◆ Exercise task 1 ◆
In the Sicily travel post below, how long did the overnight boat from Naples to Catania take?
◆ Exercise task 2 ◆
Condense the paragraph beginning "In June I had a weeks holiday" from the Sicily travel post below into a short bulleted list that keeps its main facts.

◆ Page text ◆

--------------------

Wednesday, July 27, 2011

Under the Sicilian Sun


In June I had a weeks holiday in Sicily to escape the hustle of bustle of Naples in exchange for the hustle and bustle of Sicily.  Taking the overnight boat from Naples to Catania, I left at 7.30pm Sunday night and arrived exactly 12 hours later.   Not a lover of sailing due to motion sickness I found the boat as a mode of transport to be pleasant even though I had the sways throughout the following two days. 

When I left for Sicily the heat had started to intensify and without the build-up and concentration of Neapolitan streets, Catania and the other places I visited; Taormina, Syracuse and Noto, felt hotter.  Given the lack of signage and a map, I found my way with the help of some locals, out of the port into the city centre to the oasis of my accommodation.  Along the way I came across the early morning fish and vegetable markers, prompting me, of course, to photograph the colourful and sculptural produce.  Once at the B&B I showered and was tempted to sleep for a while yet it felt wrong to shun the daylight so I went out again into the streets to roam amongst the Baroque and Rococo style buildings.

--------------------

◆ Recorded information ◆
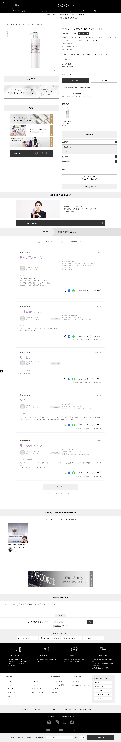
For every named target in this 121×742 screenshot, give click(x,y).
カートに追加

--------------------

◆ Expected answer 1 ◆
Exactly 12 hours.

◆ Expected answer 2 ◆
- In June, the writer spent a week's holiday in Sicily to get away from the bustle of Naples.
- The writer took the overnight boat from Naples to Catania, leaving at 7.30pm on Sunday and arriving 12 hours later.
- Though prone to motion sickness, the writer found the boat pleasant but felt the sway for the next two days.